News story: UK’s first A400M aircraft named “City of Bristol”

#1
The UK’s first A400M Atlas has been named “City of Bristol” by the Royal Air Force in a rare honour to highlight the important role industry in the city has played in the delivery of the aircraft.

The wings of the next-generation military transporter plane were designed and manufactured at the Airbus factory in Filton, Bristol, with a number of other businesses in the city, including Rolls-Royce, GKN Aerospace, and Atkins, demonstrating a range of high quality aerospace skills which support the A400M programme.

A total of 22 A400M Atlas aircraft have been ordered by the Ministry of Defence’s procurement arm, Defence, Equipment and Support (DE&S), which is also based in the city at Abbey Wood.


A400M Altas 'City of Bristol' facts and figures

The naming of the aircraft is a special privilege for Bristol, since it is unusual for the RAF to name an individual aircraft in this way.

Speaking at a ceremony at the Airbus site to mark the event, Defence Minister Philip Dunne said:


The A400M programme has created or secured work for around 900 people at companies based here in Bristol and is providing skilled jobs in manufacturing, engineering and supply chain roles.

Many of these jobs require training to acquire specialist new skills needed to help keep the UK aerospace sector at the forefront of this high technology industry.

The MOD is playing its part in contributing to our long-term economic plan and this A400M programme will become an important contributor to the defence supply chain, here in Bristol, for years to come.

To mark the honour, the “City of Bristol” A400M Atlas recently completed a fly-past of the Clifton Suspension Bridge which also served as a reminder of the engineering history of the city.

Chief of Materiel Air, Air Marshal Simon Bollom said:


The naming of the Royal Air Force’s first A400M aircraft as City of Bristol reflects a continuation of historical ties between Bristol and the Royal Air Force.

Bristol is at the heart of the UK aerospace community which has progressed through time and industry from the Bristol built engines like Jupiter - the most successful aero engine of the 1920s - through to famous jets such as Concorde.

This tradition continues with state of the art work being carried out at Airbus’s Filton site on wings for the A400M, supported by complex work packages from GKN, Rolls-Royce and Atkins and this rare naming honour is recognition for the long and entrenched affiliation between the City of Bristol and British aviation.

What you will do >>
1 – In the A400M news story, how many A400M Atlas aircraft has the Ministry of Defence's procurement arm ordered?
2 – Echo the A400M news story verbatim, from "To mark the honour, the" up to and including "Royal Air Force.".

Given information >>
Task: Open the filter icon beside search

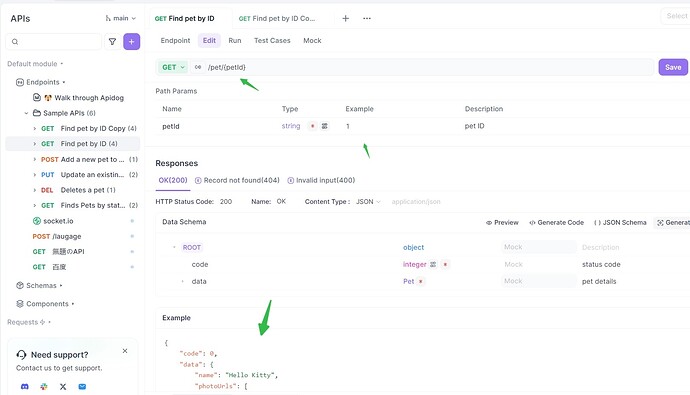Action: coord(113,42)
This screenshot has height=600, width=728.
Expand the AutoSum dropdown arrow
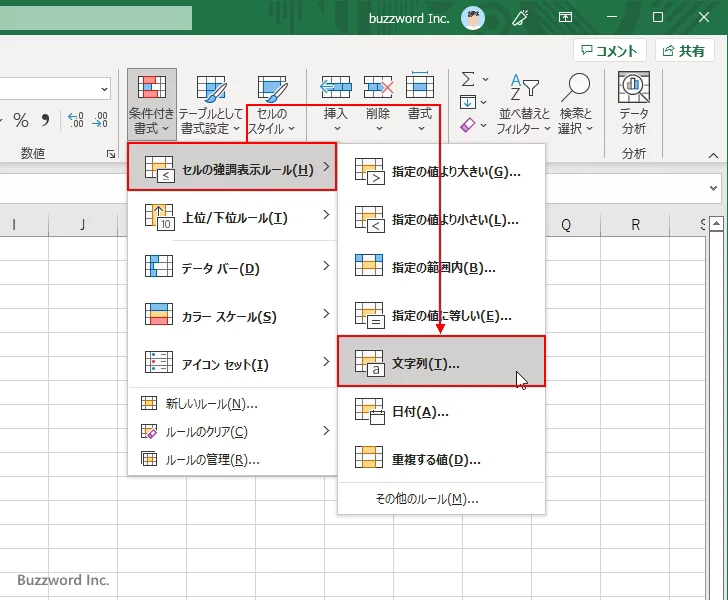[486, 79]
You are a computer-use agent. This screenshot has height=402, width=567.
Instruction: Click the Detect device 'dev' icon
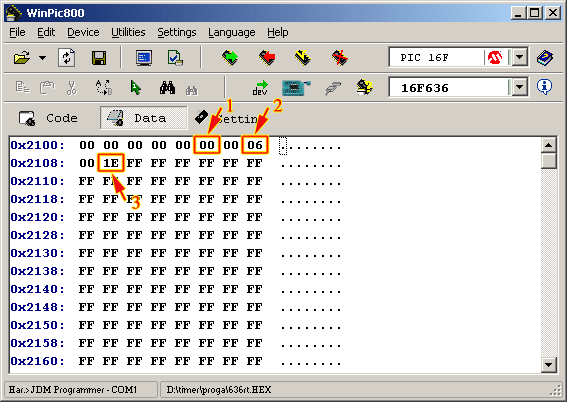click(x=260, y=87)
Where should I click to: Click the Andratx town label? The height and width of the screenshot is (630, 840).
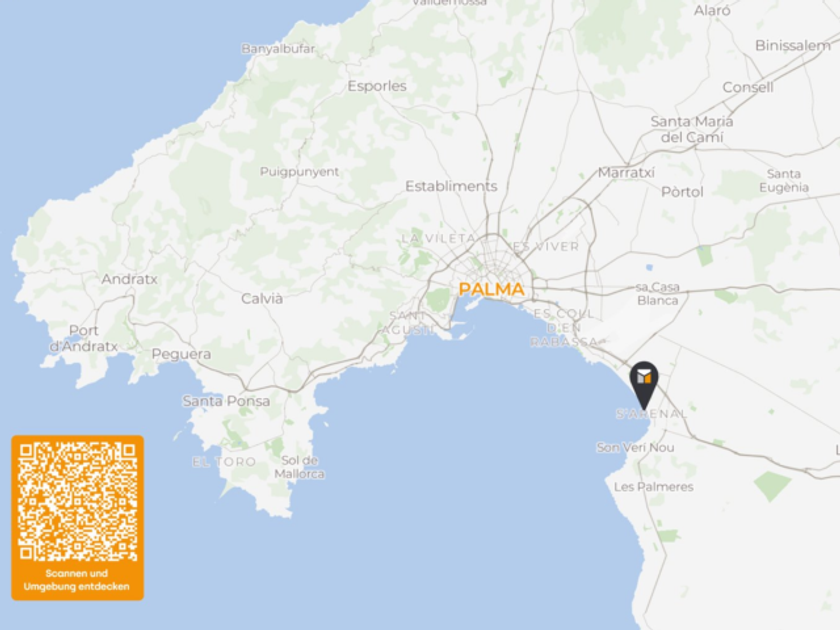point(130,279)
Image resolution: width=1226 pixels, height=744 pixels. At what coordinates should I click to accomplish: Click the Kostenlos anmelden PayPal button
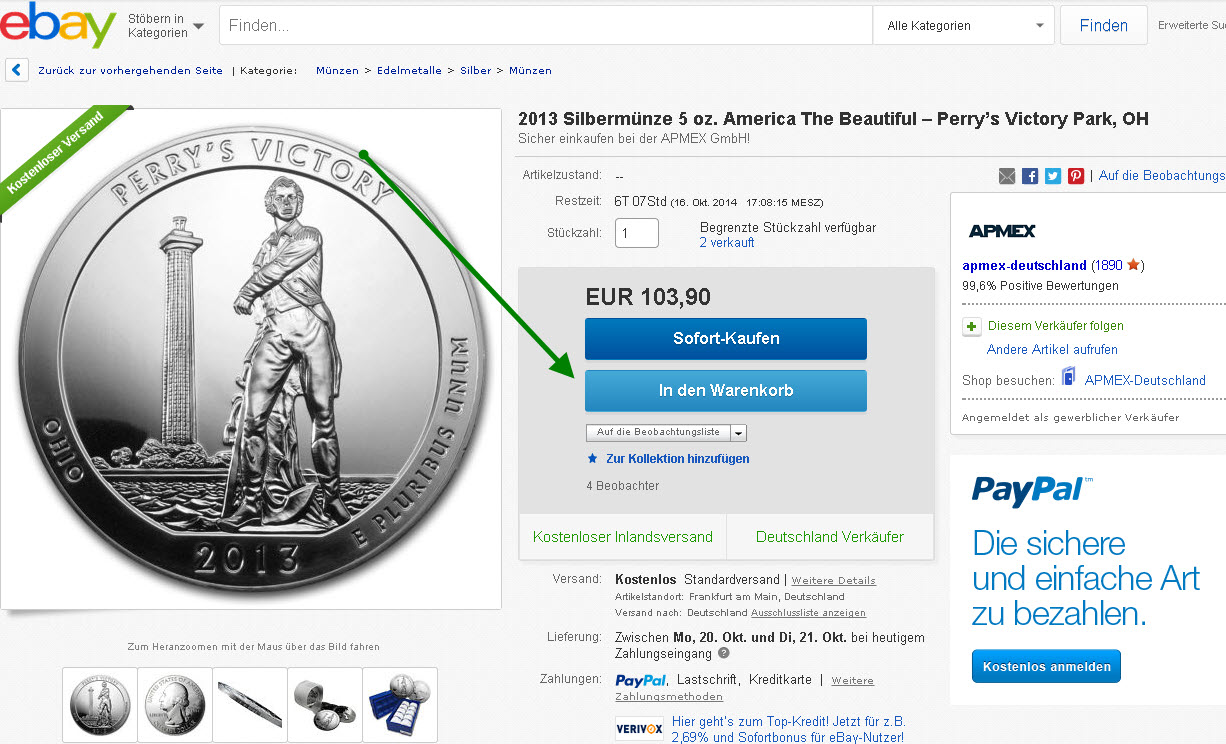click(x=1046, y=666)
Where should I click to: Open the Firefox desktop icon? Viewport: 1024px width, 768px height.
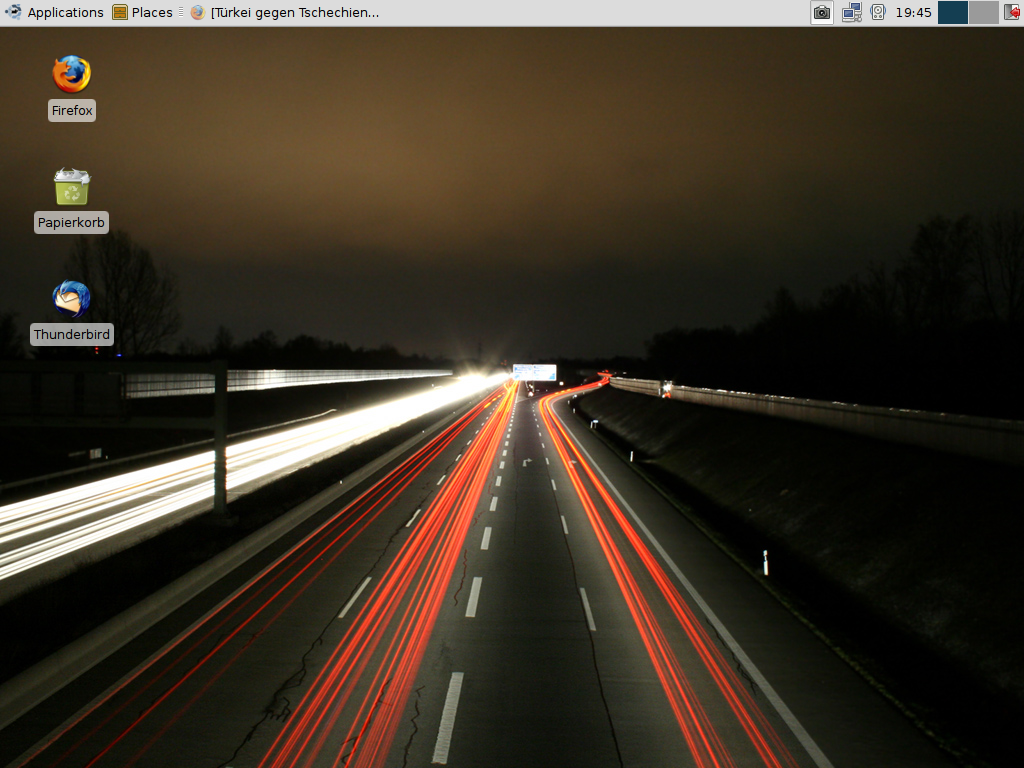pos(71,75)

Expected responses >>
1 – 22

2 –
To mark the honour, the “City of Bristol” A400M Atlas recently completed a fly-past of the Clifton Suspension Bridge which also served as a reminder of the engineering history of the city.

Chief of Materiel Air, Air Marshal Simon Bollom said:


The naming of the Royal Air Force’s first A400M aircraft as City of Bristol reflects a continuation of historical ties between Bristol and the Royal Air Force.